* _Given task A_:
In the records, repeat verbatim the lines from the line containing "Where should I click to: Open" to the line containing "coord(210,60)", both included, and omit the pictures from your reply.

* _Selected excerpt_:
Exception: Unable to read file: /home/sda/rtejada/orbitize/tests//rv_testdata.csv. 
 Please check file path and format.

The `quant_type` column displays the type of data each row contains: astrometry (radec) or radial velocity (rv). For astrometry, `quant1` column contains right ascension and the `quant2` column contains declination. For rv data, `quant1` contains radial velocity data, while `quant2` is filled with `NaN`. The table contains each respective error column. 

We can now initialize the `Driver` class. MCMC samplers take time to converge to absolute maxima in parameter space, and the more parameters we introduce, the longer we expect it to take.

## Create Driver Object

For orbit fits using RV data, it is always necessary to fit the primary and secondary masses (`m0` and `m1`respectively as separate free parameters. This differs from the astrometry-only case where fitting the total mass `mtot` suffices. We must therefore set the system keyword `fit_secondary_mass` to `True` when initializing the Driver object.

In [None]:
filename = "{}/rv_testdata.csv".format(testdata_path)

* _Source material_:
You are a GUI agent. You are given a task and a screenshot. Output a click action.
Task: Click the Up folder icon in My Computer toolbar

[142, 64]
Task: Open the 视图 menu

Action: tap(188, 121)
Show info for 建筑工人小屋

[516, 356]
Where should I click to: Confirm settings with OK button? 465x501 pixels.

==

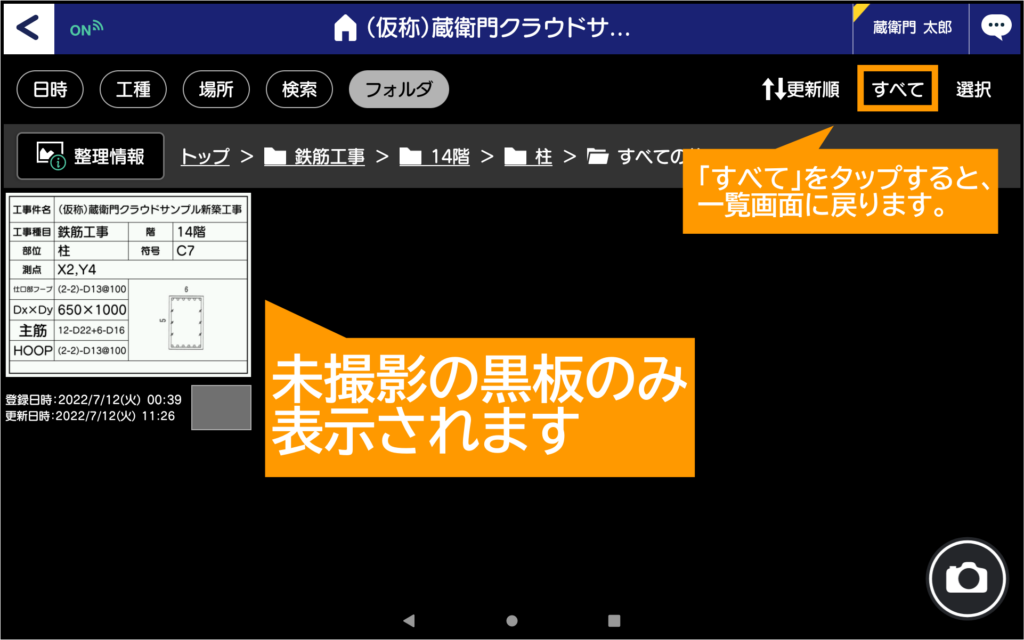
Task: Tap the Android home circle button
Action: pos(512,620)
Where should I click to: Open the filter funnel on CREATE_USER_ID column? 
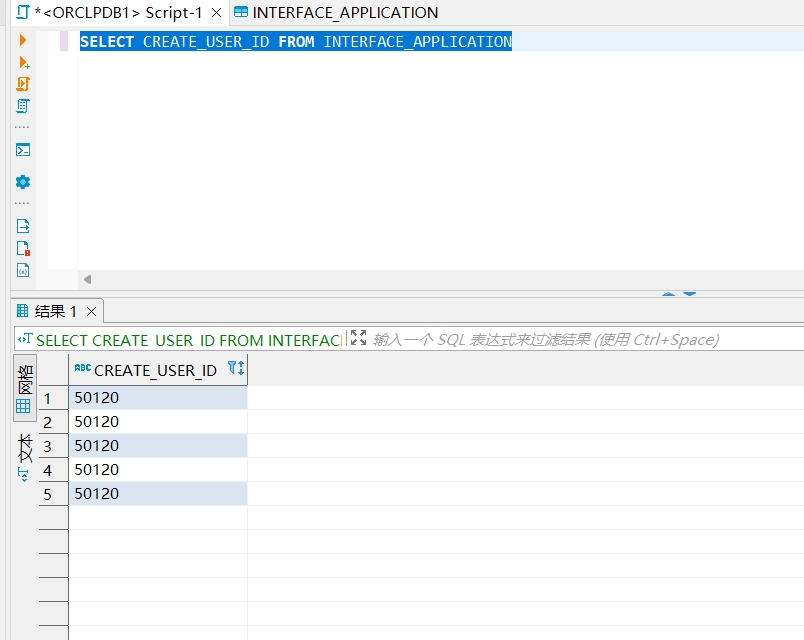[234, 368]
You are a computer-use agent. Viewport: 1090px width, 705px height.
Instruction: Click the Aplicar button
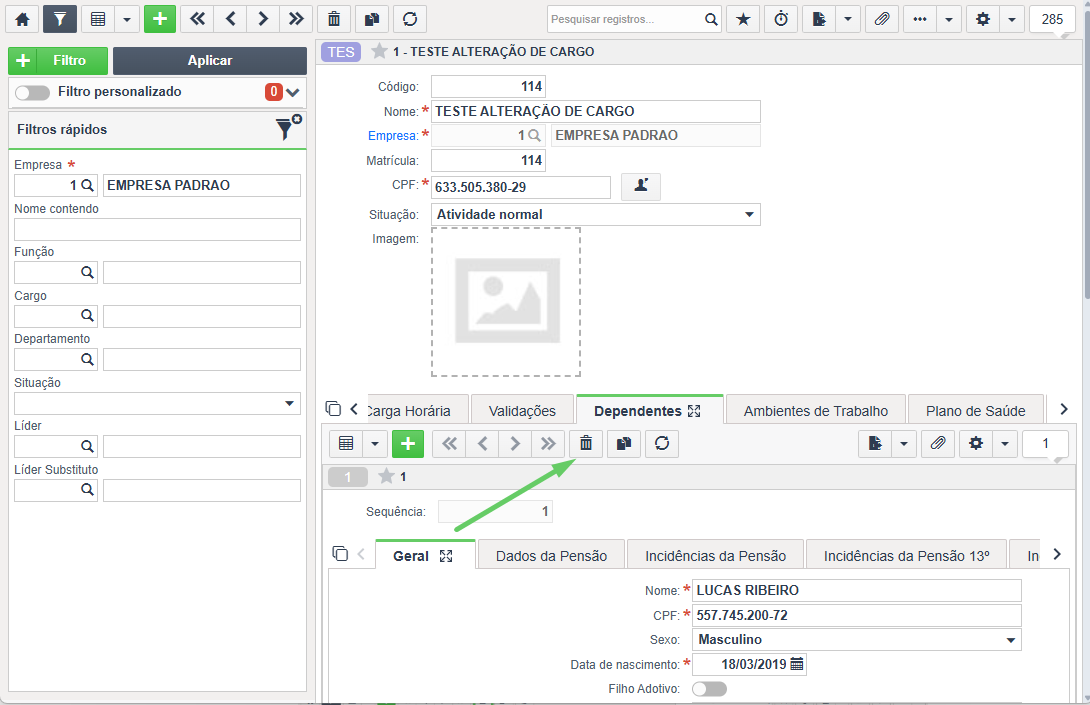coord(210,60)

...

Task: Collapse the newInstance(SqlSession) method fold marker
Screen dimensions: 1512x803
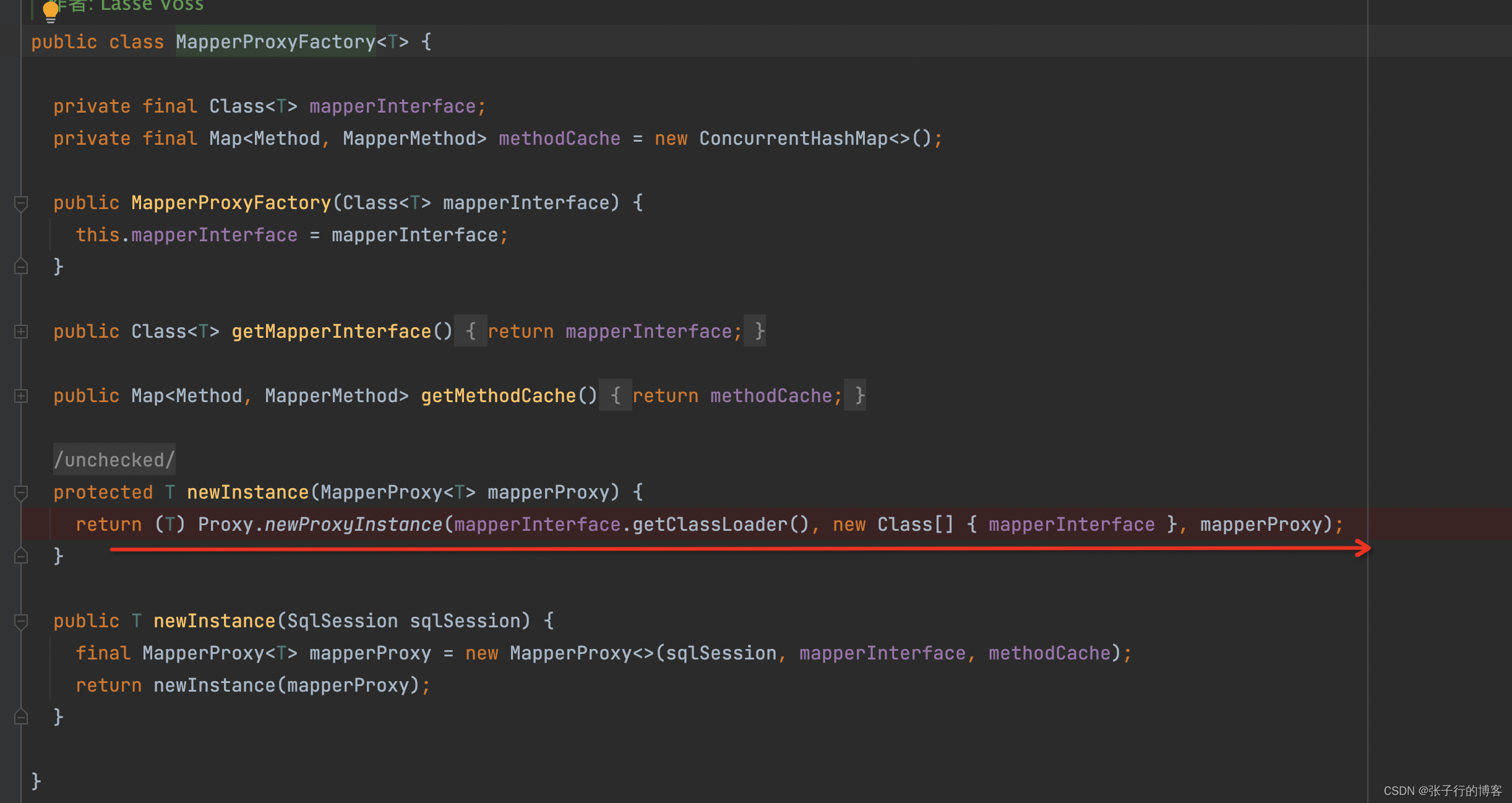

* _Given task B_:
Rewrite the passage on the RV test data from "Please check file" to "respective error column.", replacing "astrometry" with "astrometric position".

* _Task output A_:
Where should I click to: Open the filter funnel on CREATE_USER_ID column? 
[234, 368]
You are a computer-use agent. Viewport: 1090px width, 705px height.
Instruction: Click the Aplicar button
coord(210,60)

* _Task output B_:
Please check file path and format.

The `quant_type` column displays the type of data each row contains: astrometric position (radec) or radial velocity (rv). For astrometric position, `quant1` column contains right ascension and the `quant2` column contains declination. For rv data, `quant1` contains radial velocity data, while `quant2` is filled with `NaN`. The table contains each respective error column.